The S&P 500 has climbed to its fourth straight record high close as Netflix surged following blowout quarterly results and a strong report from ASML fuelled gains in chip makers.

Riding optimism about Wall Street's most valuable companies, Microsoft hit a record high, lifting its market value above $US3 trillion for the first time.

The Nasdaq touched its highest since January 2022 and is now less than four per cent below its record high close in November 2021.

Netflix jumped 10.7 per cent to a two-year high on Wednesday after strong subscriber growth cemented investor confidence the firm has won the streaming wars with its password-sharing crackdown and a strong content slate.

The S&P 500 communication services index, which includes Netflix, rose 1.2 per cent and also hit a two-year high.

Alphabet and Meta Platforms, part of the so-called Magnificent Seven group of heavyweights that drove much of 2023's recovery in the S&P 500, each gained more than one per cent.

"Technology-enabled companies - the Magnificent Seven in particular and the AI theme - last year put up some ridiculous earnings and guidance," said Mike Dickson, head of research at Horizon Investments.

We will see over the next 10 days how that plays out, but early indications are certainly pretty positive."

The S&P 500 climbed 0.08 per cent to end the session at 4,868.55 points.

Even as the S&P 500 rose, declining stocks outnumbered rising ones within the index by a 2.5-to-one ratio.

The Nasdaq gained 0.36 per cent to 15,481.92 points, while Dow Jones Industrial Average declined 0.26 per cent to 37,806.39 points.

Tesla dipped 0.6 per cent and weighed on the S&P 500. The car maker was scheduled to report December-quarter results after the closing bell.

The Philadelphia SE semiconductor index rose 1.54 per cent to a record high after upbeat results from manufacturing equipment maker ASML Holding pointed to a recovery in global chip demand.

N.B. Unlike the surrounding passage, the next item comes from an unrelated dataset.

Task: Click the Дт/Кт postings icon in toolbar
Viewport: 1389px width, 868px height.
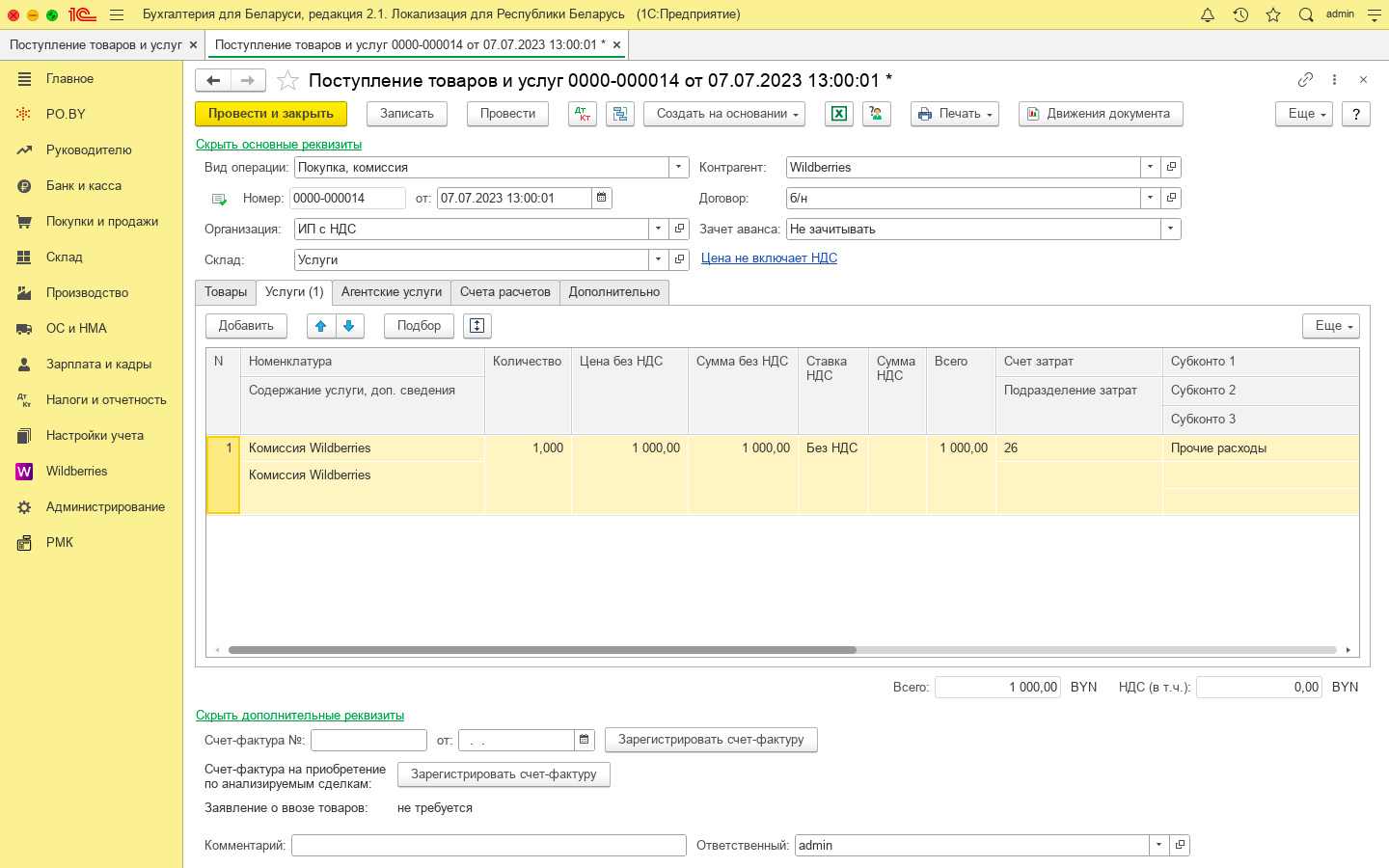Action: pos(583,114)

Nvidia and Broadcom both jumped more than two per cent and hit record highs.

AT&T dropped three per cent after forecasting annual profit below expectations, while DuPont De Nemours slumped 14 per cent after forecasting a fourth-quarter loss.

On the data front, a survey showed business activity picked up in January and inflation appeared to abate, suggesting that the economy kicked off 2024 on a strong note.

A resilient US economy and uncertainty over the timing of interest rate cuts have led investors to reassess their bets on how quickly the Federal Reserve will cut rates this year.

Traders now see an 85.5 per cent chance of a rate cut in May, according to CME Group's FedWatch Tool. Traders previously expected a rate cut in as early as March.